The psk was obtained with the wpa_passphrase command

----------

## massimo

I have a USB device using the same module (zen-sources-3.1 @ amd64) which works very well with WPA2 although it states Encryption=off.

----------

## Zagloj

 *massimo wrote:*   

> I have a USB device using the same module (zen-sources-3.1 @ amd64) which works very well with WPA2 although it states Encryption=off.

 

 Ok, I will give it a try with a newer kernel, in case there were driver problems with this kernel or something, by the way, did you follow this?

http://www.gentoo-wiki.info/Zydas_ZD1211

I only installed the firmware, it doesn't appear to need anything more.

----------

## Zagloj

Well, the problem keeps there. After upgrading to kernel 3.1.5, at leas has Bit Rate = 11Mb/s. I says connected, using wicd or using wpa_cli or wpa_gui.
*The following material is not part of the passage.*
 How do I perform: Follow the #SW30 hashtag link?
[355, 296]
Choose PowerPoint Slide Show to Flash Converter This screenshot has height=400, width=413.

If it is something, in status of wpa_gui it says Completed (station).

 About scanning there is no problem, I can see my  neighborhood APs, the problem keeps in I can't  browse the web or do something internet related, so I think I am still really not connected 

 Any help would be much appreciated, it's getting me tired, not having any clue about the problem.

----------

## NeddySeagoon

Zagloj,

Time for a summary so we can see what you have and what you don't.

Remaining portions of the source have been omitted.